**** DATA EXCERPTS ****

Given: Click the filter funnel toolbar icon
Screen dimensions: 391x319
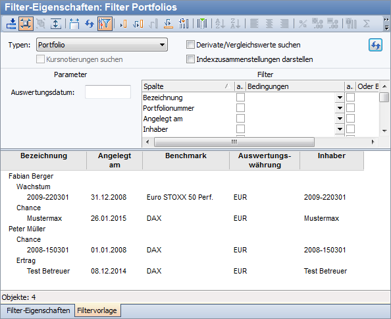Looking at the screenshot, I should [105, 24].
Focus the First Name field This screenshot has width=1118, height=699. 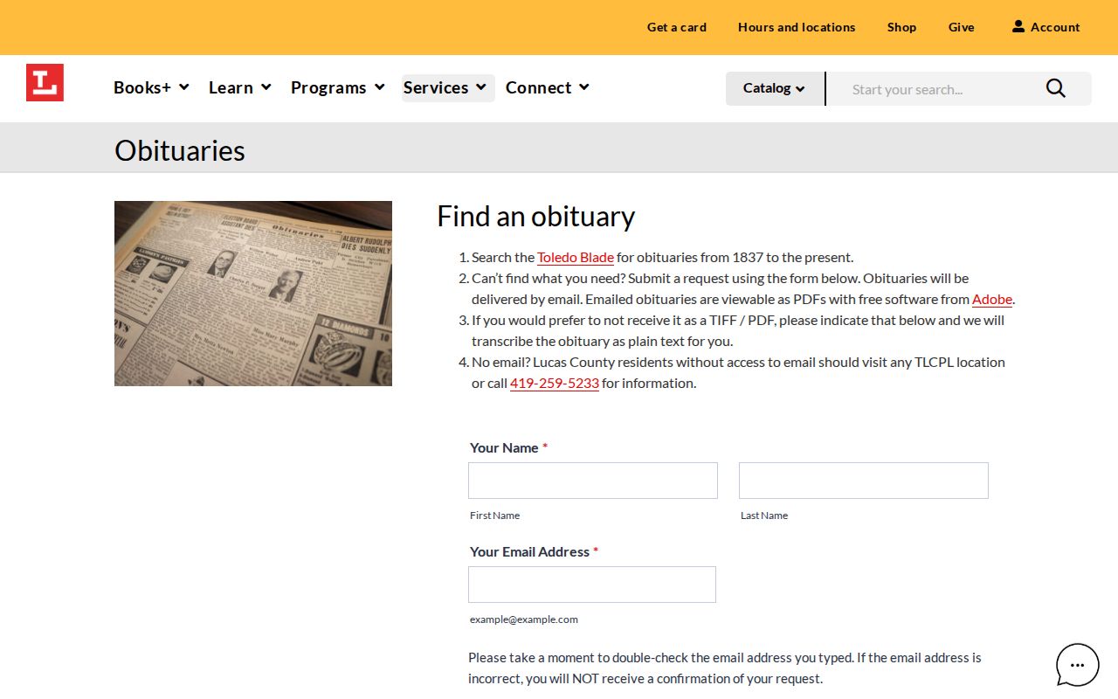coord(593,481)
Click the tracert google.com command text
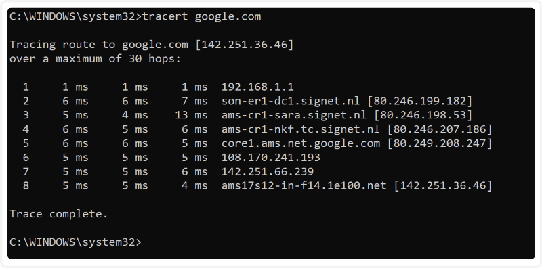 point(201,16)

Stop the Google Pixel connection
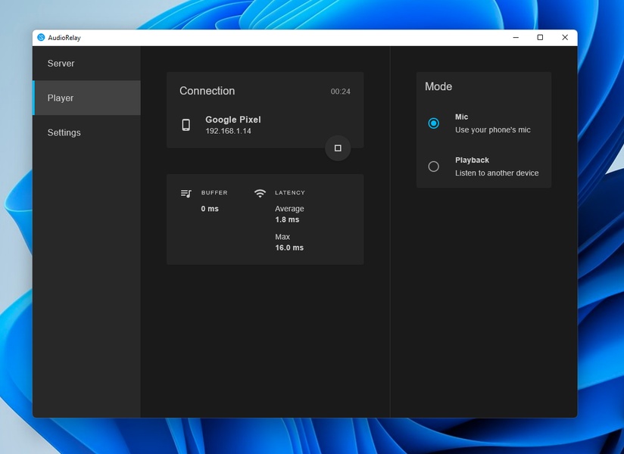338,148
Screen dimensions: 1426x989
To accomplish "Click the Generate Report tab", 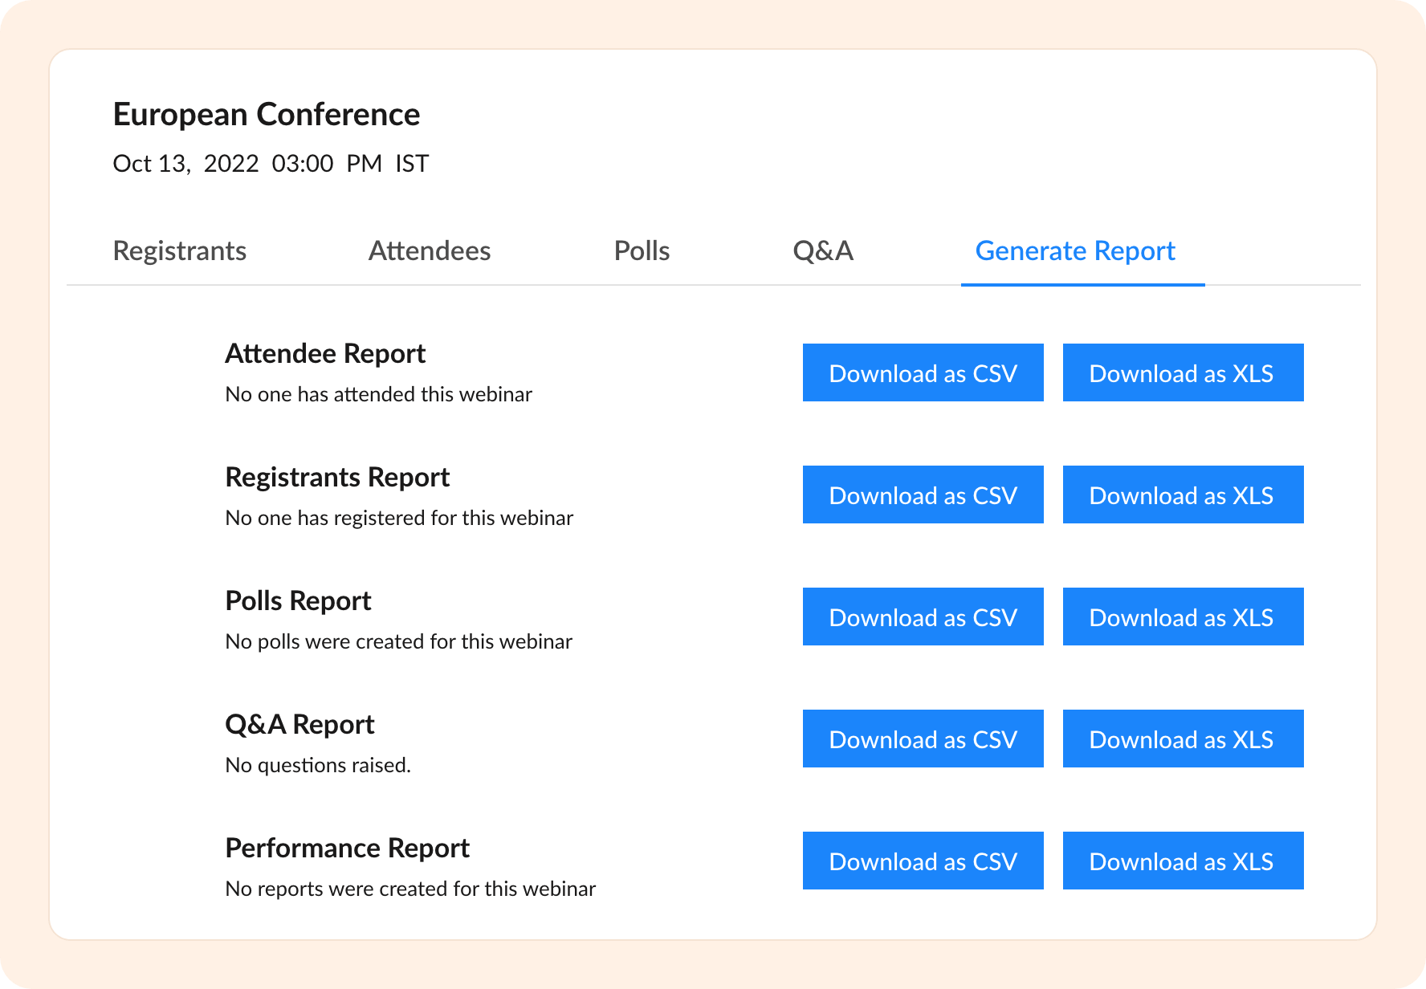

****

WHAT IS BEING ASKED
Begin with the line containing "Stop the Google Pixel connection", stop at the last line of the records above, and copy every line in between exactly, both ends included, with no pictures.

EXPECTED ANSWER
Stop the Google Pixel connection
338,148
Screen dimensions: 1426x989
To accomplish "Click the Generate Report tab", 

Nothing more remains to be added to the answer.